Patient History
This patient was first seen because of problems with his right shoulder. Pain levels were VAS 5 on a scale and felt deep under the deltoid muscle. The patient had also had a thyroidectomy and takes two pills daily (Levothyroxine Sodium) 212 mcg. His work as a welder kept his body under constant stress; nothing was providing relief, and he found that excessive movement made the pain worse. He had difficulty putting his shirt on and buttoning his pants due to shoulder pain. He could not bring his arm behind his body and felt that the arm “wants to pop in and out of the socket” when he walked. He had seen another local chiropractor intermittently but had never had his foot pronation or spinal X-rays analyzed. His goals for care were to be able to play softball and to return to archery. His shoulder issue prevented him from pulling back the bowstring.
Exam Findings
I found that his abduction was limited to about 25% of the normal range, though he was able to bring his arm forward without any pain.
Reflex testing revealed inhibition of the bicep reflex on the right (C5) (1+ with reinforcement) and the tricep reflex bilaterally (C7) (right 1+ with reinforcement, left 0 with reinforcement). The left patellar reflex (L4) was hyper-reflexive (3+).
Muscle testing revealed weakness of the right deltoid (C5) (4/5) and pain in the right shoulder. Wrist extension (C6) and wrist flexion (C7) were both weak on the left (4/5). Grip strength (T1) was slightly reduced on the left (5-/5). Tests of the lower body were within normal limits except for left knee extension (L2-5) (4/5).
Orthopedic testing of the cervical spine was within normal limits except for Soto Hall, which produced pain around the T2-3 area of the spine VAS 1/10. FABERE testing of each leg produced ipsilateral pain ~2-3 VAS in each hip joint.

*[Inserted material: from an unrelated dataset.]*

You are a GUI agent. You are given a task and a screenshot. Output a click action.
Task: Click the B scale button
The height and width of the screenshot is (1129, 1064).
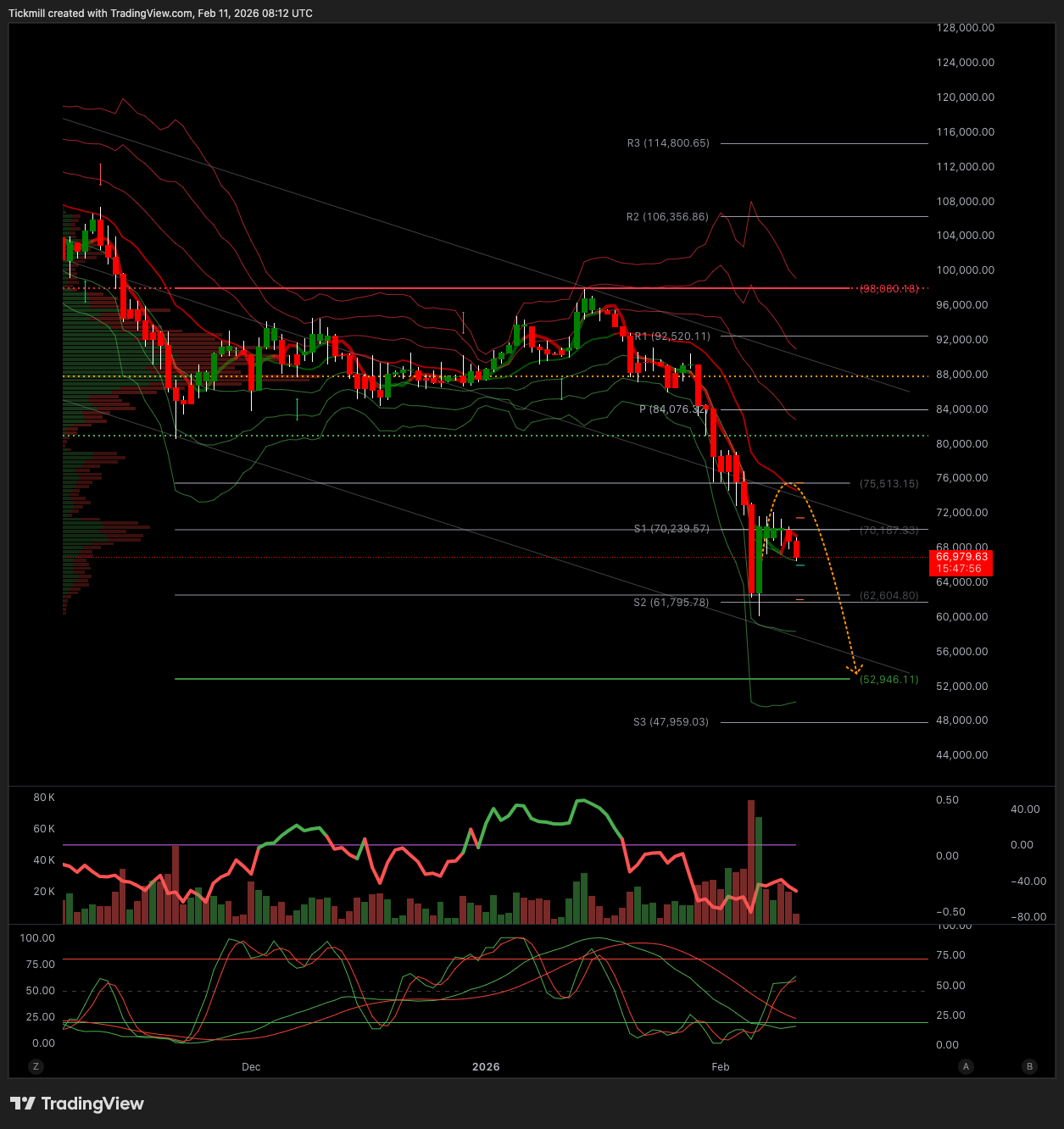pos(1030,1066)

Kemp’s test produced right rib pain around the T10-11 region VAS 2-3 only when the patient was bent to the left.
Clinical Impressions

Seven radiographic views were taken: 3 A, three lateral views of the spine and pelvis, and 1 A view of the knees. The patient was instructed to stand with the feet parallel to each other, under the knees, the hips, and the armpits for the lateral views. For the anterior to posterior views, the patient was instructed to keep the feet as they were for the lateral views but with arms slightly abducted (~10-15 degrees). In addition to the whole exam, a scan of the patient’s feet through the Foot Leveler scanner was completed. The foot scan showed severe pronation. (See Fig. 1)
An A-P X-ray of the knees showed that the lateral edges were level, but there was a significant medial angle. Pronation was most pronounced on the right side, which appeared to increase the medial angle at the right knee and pelvic obliquity, affecting the right ilium. The level of the medial angle at the knees was significant.
Results
My treatment plan was adjustments 3 times weekly for two months, then two times weekly for two months, followed by weekly adjustments for the remainder of the year. When this study was written, the patient was approximately five months into his treatment program. My goal with chiropractic adjustment is to mobilize joints that have tensed as part of compensational patterns and to free the spinal nerves so that proper communication reaches muscles that have atrophied because of impeded or stenosed nerve communication. This patient was fitted with custom orthotics to support the feet and begin to balance the tibial plateaus and the pelvis. The patient had no difficulty acclimating to the changes from the orthotics in his work boots. Some patients have difficulty acclimating to the changes their Foot Levelers custom orthotics make, but this patient could wear them consistently from the time he put them in. The effect of proper foot support can be so dramatic that I need to order only a 50% correction. This seems wisest if the patient has a history of foot pain or other foot issues, is older, or is on their feet consistently in a stressful environment, e.g., electrician, construction worker, etc. This is not always the case, as I can also think of someone in each category who can wear their orthotics consistently from day one. Over approximately five months of treatment, the patient experienced significant improvements in reflexes, muscle strength, and orthopedic test results, with the complete resolution of right shoulder pain. Follow-up X-rays showed progressive knee and pelvic alignment improvement, with the patient’s patellas returning to the midline and better tibial plateau positioning.